A late fall drive, a couple of years ago, near the summit of the Mt. Nebo Loop road, looking back to the southwest toward Nephi.
BNW film shots from behind Shriner’s the other week- definitely one of my favorite spots in Salt Lake. Most of you will notice the image of Lone Peak, which is my favorite mountain in Utah. Unbeknownst to many, a plane crashed near the summit in 1936, which brought Amelia Earhart herself to Salt Lake in an attempt to locate the wreckage.
These are the remnants of Latuda, Utah. I visited about a year ago and the review saying that the snow could be “impressively deep” was absolutely true. The town is located about 5 miles from Helper and there’s not much left of it.
Great photo and interesting place, with an interesting history…
My FIL had an aunt, Puddie (Ruth) Valentine, who was born in Brigham City sometime in the early 1900s, who trained as a school teacher and took her first job in Latuda. After a few years, she moved to Castlegate, another old mining town which is now a ghost town, also near Helper. She moved, the story goes, as Castlegate was apparently less isolated.

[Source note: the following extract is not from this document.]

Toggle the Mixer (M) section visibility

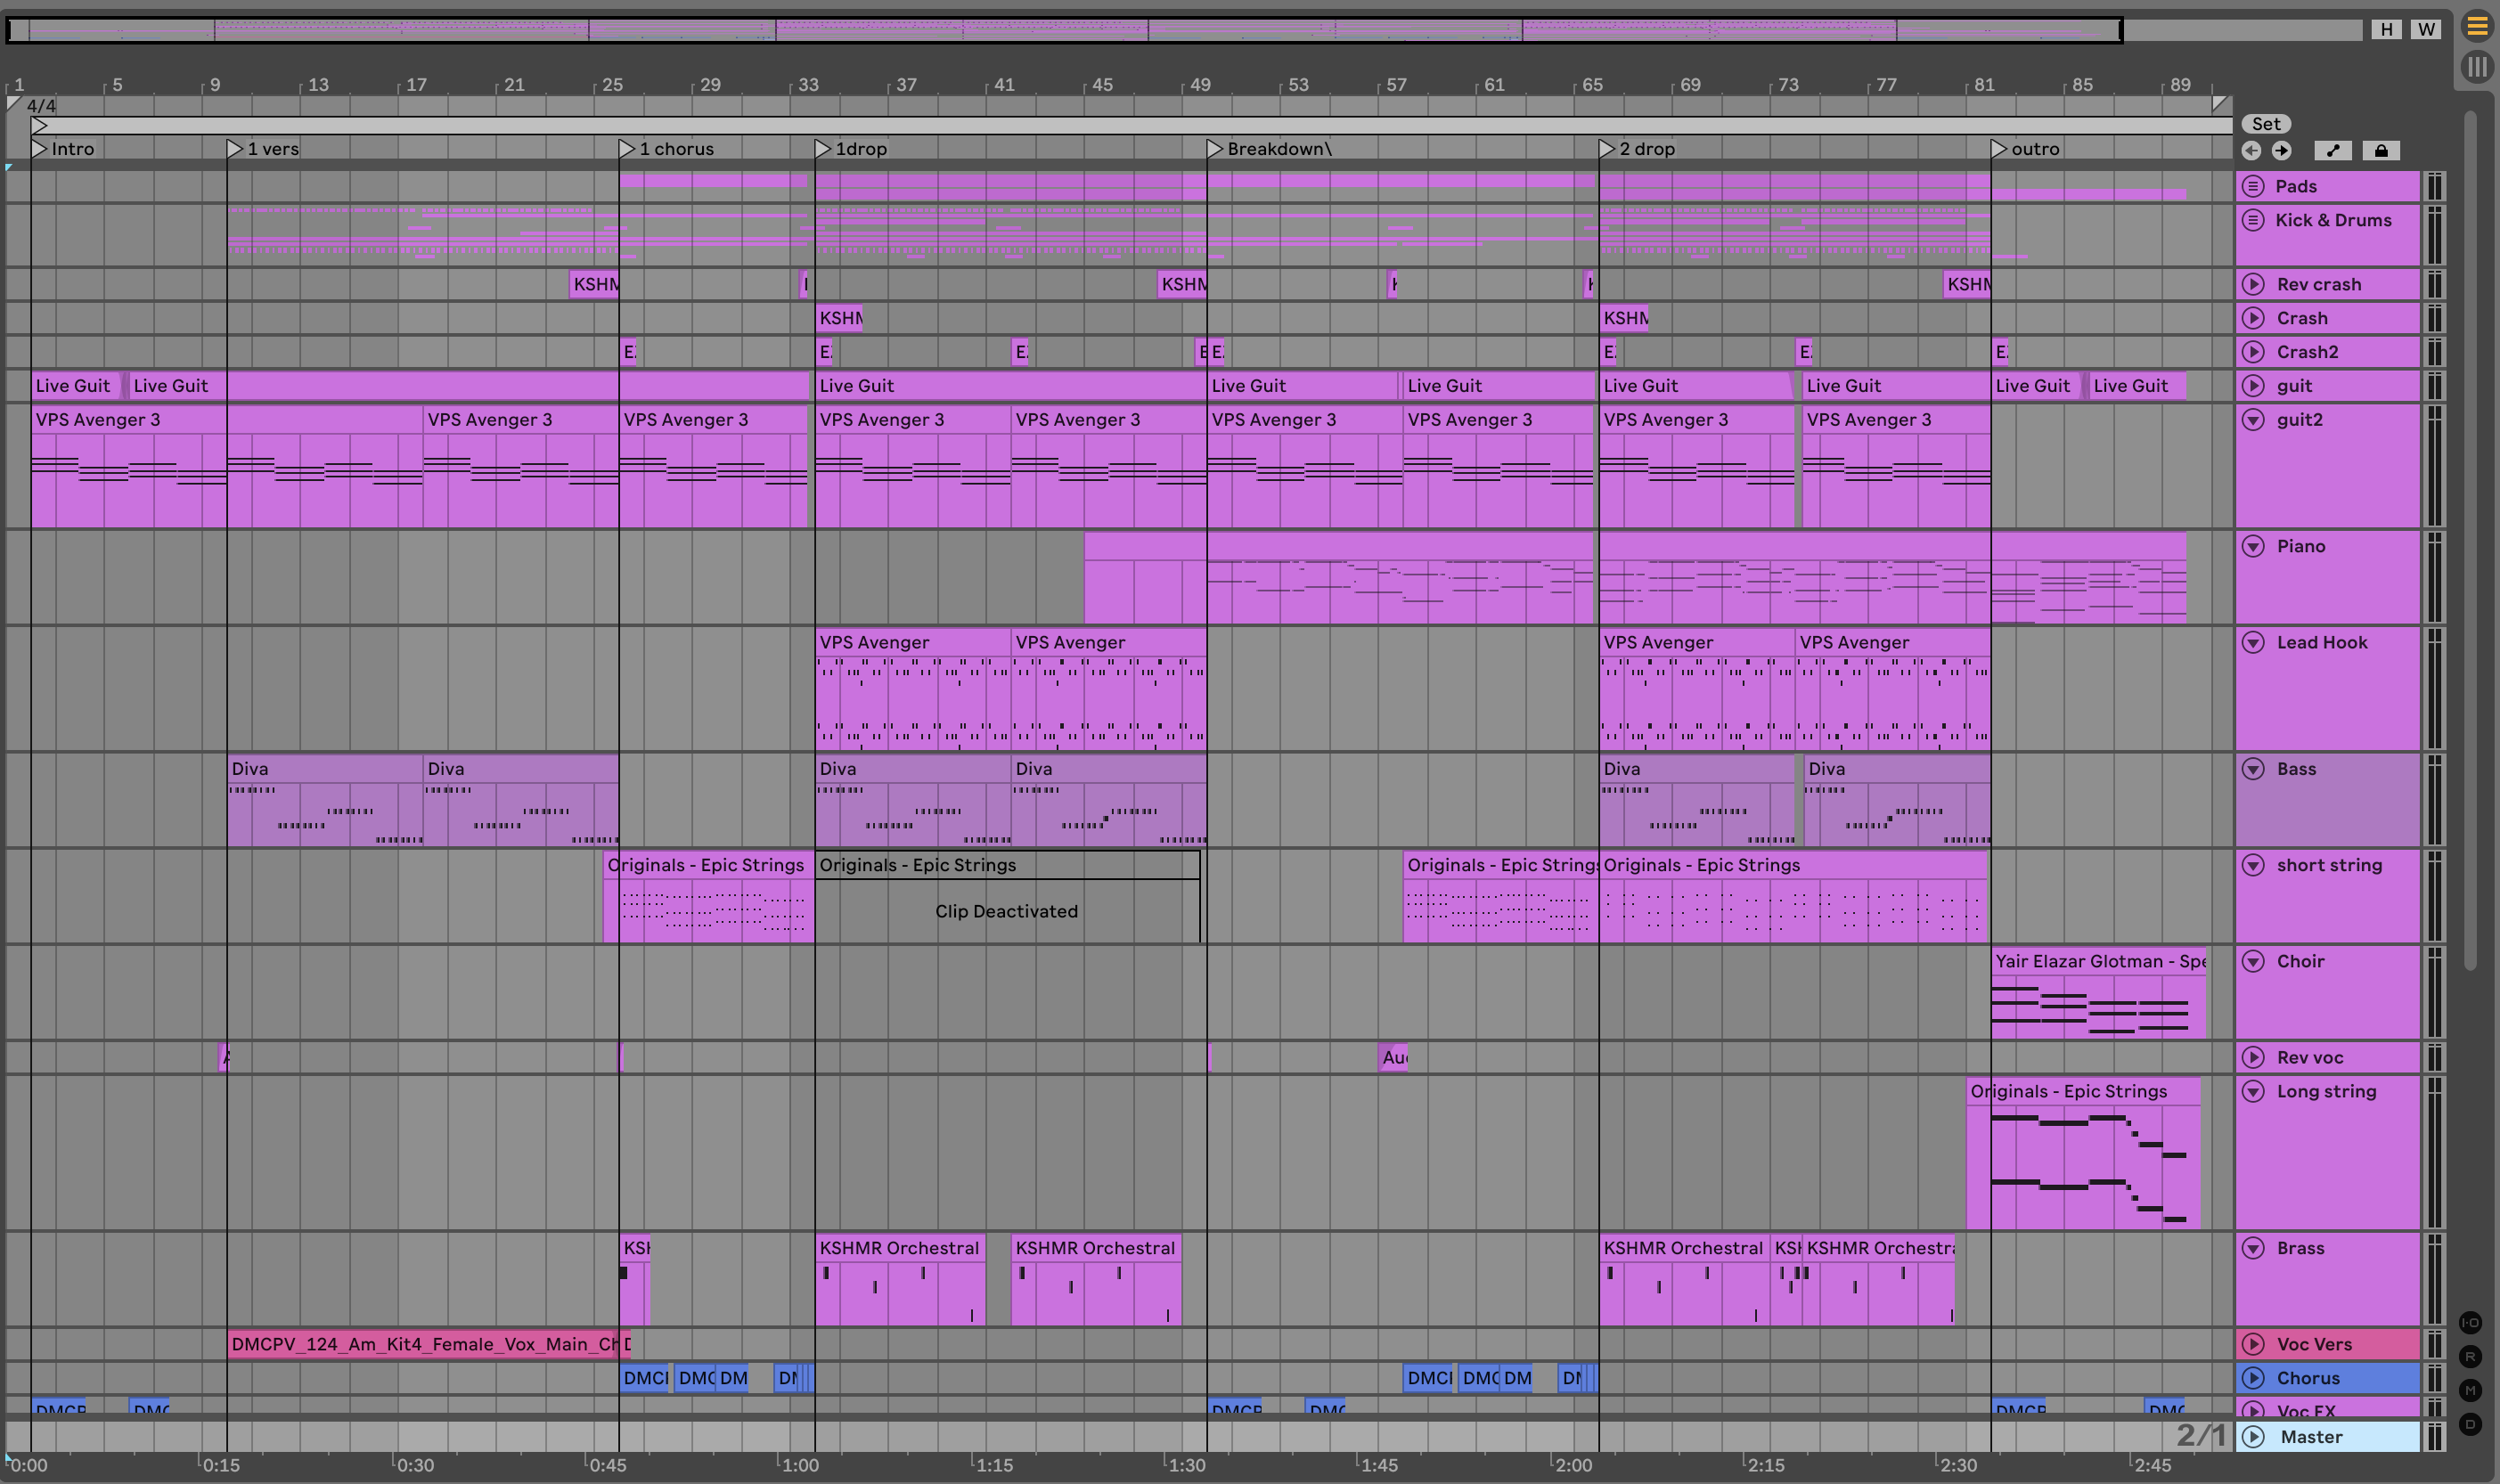coord(2470,1390)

She worked as an old maid school teacher her entire life. In 1974, the mining company, which owned the entire town, closed the town and moved all of the residents and many buildings to Spring Canyon just outside of Helper.
Puddie retired about that time and met and married a fellow from Helper. I met Aunt Puddie once in the late 70’s, at the first Valentine family reunion I attended after marrying into the family. She was one of my FILs favorite people and he talked about her a lot, mostly noting that she had lived a very difficult life.
There is (or was the last time was through there) an interesting little local historical museum in Helper with a lot of info and photos of both little towns and of Helper.
@salUTE Fascinating info!
Cinestill 400D film shot on a Minolta SRT-100 (@LAUte ’s missionary camera) with a 135mm telephoto lens at about 5:30 in the evening.
“California dreaming! (California dreaming)
On such a winter’s daayyyy”
Sometime, fairly early in my career (late 80s’s), I was working for Unisys, doing UNIX OS development and representing them on UNIX International Standards committees. On a trip to London to meet with a POSIX committee, I took the following photograph on the way into the subway.
I had it framed and it was a fixture in every cubicle, shared office, office or suite I occupied until I retired recently. I just unpacked the box from my last office as an employee, found it, and put it on the wall of my home (now only) office.
I’d like to think I lived up to the reason I took the photo in the first place, the phrase, “Keep Your Standards”. I probably didn’t do nearly as well as my memory believes I did, but I’ll keep trying.